Sondage des suprises en perspective

Les sondages publiés avant la fin de la clôture se sont-ils trompés ? C'est bien possible

 A partir de vendredi dernier minuit et jusqu'à ce dimanche 20 heures, la publication de sondage était interdire par la loi. Mais entre le dernier sondage de vendredi et ce qui sera officiel ce soir à 20 heures, peut-on établir un pronostique ? Pas si sûr affirme Le Monde du 21 avril qui rappelle que chaque élection amène son lot de surprises pour les sondeurs. Ainsi, au premier tour de l'élection de 2002, Jean-Marie Le Pen avait été sous-estimé de 3,3 points entre le dernier sondage et le vote. Lionel Jospin avait, lui été sur estimé de 1,8 point. C'est Jacques Chirac qui avait obtenu le score le plus proche de ce que lui donnait le sondage avec une différence de 0,4 point à son avantage.

En revanche, en 2007, c'est l'effet inverse qui s'était produit : le candidat Le Pen avait été surestimé de 3,4 points alors que ses compétiteurs avaient tous été sous-estimés. Nicolas Sarkozy avait été celui à en profiter le plus avec une avance de 3,1 points sur la prédiction, suivi de Ségolène Royal qui avait bénéficié de 1,8 point en plus et de François Bayrou avec 0,5 point en plus.
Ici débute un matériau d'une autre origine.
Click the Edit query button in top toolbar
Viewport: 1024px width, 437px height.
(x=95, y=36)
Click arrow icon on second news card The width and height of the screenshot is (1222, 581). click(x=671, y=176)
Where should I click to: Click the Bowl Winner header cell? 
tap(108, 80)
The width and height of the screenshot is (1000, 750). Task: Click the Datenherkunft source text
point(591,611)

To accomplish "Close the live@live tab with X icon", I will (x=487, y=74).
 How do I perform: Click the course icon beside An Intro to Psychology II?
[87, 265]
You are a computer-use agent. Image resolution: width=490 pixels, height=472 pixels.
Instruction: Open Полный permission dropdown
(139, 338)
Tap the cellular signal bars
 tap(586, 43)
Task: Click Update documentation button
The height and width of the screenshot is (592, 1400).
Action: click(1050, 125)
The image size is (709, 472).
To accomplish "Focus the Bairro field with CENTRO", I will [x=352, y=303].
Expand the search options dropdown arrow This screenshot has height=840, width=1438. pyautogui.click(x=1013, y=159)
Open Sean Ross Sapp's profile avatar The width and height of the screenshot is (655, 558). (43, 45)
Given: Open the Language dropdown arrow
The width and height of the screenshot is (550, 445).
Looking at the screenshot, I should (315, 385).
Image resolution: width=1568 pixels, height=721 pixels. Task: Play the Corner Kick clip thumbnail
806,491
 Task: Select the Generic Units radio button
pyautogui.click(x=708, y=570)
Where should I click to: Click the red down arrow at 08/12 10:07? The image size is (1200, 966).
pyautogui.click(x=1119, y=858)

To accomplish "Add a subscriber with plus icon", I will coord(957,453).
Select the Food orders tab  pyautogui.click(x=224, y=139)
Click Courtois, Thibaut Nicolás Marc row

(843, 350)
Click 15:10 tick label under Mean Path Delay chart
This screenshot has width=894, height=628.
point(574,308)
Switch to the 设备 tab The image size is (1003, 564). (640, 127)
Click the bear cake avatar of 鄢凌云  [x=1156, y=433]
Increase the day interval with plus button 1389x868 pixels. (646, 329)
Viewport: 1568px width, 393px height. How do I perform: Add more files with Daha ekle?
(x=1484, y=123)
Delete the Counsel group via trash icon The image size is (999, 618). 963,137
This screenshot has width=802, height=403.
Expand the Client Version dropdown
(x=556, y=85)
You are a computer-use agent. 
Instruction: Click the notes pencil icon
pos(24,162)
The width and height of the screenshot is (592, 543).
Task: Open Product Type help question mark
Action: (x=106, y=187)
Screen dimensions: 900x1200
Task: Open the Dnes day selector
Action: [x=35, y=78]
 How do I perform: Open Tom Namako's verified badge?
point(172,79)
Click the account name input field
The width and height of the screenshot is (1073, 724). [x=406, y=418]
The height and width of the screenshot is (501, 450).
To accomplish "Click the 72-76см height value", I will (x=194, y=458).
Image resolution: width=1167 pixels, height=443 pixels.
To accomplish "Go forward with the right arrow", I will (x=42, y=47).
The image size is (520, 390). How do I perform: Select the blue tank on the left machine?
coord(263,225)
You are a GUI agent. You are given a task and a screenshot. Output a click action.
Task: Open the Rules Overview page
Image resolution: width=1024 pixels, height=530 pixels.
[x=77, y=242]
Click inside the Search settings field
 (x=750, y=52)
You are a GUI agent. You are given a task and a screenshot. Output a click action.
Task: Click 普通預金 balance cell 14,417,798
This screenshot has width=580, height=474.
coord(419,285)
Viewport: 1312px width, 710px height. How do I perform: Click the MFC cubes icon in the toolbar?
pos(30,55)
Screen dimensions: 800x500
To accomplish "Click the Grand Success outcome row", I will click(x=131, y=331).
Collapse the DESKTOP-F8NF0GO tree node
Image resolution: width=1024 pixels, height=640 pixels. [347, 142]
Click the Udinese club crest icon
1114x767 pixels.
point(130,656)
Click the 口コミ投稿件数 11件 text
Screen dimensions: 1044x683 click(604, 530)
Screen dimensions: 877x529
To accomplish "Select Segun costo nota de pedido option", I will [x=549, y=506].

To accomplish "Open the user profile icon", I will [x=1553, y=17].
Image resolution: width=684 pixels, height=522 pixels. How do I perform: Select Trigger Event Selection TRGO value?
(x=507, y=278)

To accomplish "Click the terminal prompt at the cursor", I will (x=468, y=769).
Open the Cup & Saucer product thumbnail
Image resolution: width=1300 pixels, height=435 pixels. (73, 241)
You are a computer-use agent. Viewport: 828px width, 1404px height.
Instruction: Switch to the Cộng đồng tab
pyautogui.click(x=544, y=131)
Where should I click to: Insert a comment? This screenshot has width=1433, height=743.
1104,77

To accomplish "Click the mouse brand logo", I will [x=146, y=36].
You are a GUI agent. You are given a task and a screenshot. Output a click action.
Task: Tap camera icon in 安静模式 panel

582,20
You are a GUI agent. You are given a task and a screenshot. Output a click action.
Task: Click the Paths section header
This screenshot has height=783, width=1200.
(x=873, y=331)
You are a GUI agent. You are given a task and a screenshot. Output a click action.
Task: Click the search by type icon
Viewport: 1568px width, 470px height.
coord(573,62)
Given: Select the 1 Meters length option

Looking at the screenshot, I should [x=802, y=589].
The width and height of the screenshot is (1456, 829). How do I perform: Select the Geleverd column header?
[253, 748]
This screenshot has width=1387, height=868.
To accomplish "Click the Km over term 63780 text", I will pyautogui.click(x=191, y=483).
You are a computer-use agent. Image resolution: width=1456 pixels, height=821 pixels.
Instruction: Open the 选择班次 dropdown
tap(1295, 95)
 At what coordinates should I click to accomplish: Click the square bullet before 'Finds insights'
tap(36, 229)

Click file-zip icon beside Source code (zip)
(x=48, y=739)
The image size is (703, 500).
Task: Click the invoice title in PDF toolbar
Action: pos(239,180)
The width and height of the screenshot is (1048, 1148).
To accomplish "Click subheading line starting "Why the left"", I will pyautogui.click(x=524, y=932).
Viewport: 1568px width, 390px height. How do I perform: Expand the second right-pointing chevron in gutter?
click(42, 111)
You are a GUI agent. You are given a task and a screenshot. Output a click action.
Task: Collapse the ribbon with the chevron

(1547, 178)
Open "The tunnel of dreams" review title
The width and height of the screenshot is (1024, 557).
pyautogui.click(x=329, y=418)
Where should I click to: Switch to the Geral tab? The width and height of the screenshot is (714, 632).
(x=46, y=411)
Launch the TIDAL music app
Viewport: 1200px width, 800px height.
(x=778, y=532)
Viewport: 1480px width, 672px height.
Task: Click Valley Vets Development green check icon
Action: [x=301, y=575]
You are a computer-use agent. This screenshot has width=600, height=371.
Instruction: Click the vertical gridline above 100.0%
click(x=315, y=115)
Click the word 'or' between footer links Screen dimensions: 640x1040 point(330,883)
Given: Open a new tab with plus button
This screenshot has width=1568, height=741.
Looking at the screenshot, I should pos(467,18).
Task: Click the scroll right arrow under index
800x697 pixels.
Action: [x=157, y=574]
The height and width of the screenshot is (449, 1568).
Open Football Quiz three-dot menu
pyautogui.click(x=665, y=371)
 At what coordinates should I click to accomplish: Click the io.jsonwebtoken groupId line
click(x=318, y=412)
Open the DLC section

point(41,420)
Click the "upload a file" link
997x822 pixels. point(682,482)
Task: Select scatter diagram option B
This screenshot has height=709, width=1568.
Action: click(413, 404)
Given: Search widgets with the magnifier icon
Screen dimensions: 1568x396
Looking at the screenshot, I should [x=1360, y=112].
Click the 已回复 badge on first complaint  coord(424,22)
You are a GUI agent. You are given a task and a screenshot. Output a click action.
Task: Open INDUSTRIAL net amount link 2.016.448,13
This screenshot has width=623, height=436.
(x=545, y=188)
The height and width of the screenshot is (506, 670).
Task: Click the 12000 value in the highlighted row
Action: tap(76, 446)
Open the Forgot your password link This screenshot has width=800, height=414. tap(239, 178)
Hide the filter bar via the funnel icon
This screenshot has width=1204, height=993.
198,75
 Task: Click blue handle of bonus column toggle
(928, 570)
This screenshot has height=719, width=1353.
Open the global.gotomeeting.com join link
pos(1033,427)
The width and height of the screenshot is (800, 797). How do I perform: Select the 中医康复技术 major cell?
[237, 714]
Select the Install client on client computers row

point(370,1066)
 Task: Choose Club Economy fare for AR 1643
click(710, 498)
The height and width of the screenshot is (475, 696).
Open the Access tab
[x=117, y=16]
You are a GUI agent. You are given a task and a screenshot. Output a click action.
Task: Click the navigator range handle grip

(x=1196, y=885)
C'est pour cela que le résultat de la présidentielle 2012 est difficile à prévoir. Seuls les sondages réalisés à partir de dépouillements sur les bureaux tests ayant clôturé les votes à 18 heures donneront une tendance proche de la réalité. Mais ces sondages, communiqués aux partis politiques et aux médias vers 18h30 ne pourront légalement pas être diffusés avant 20 heures.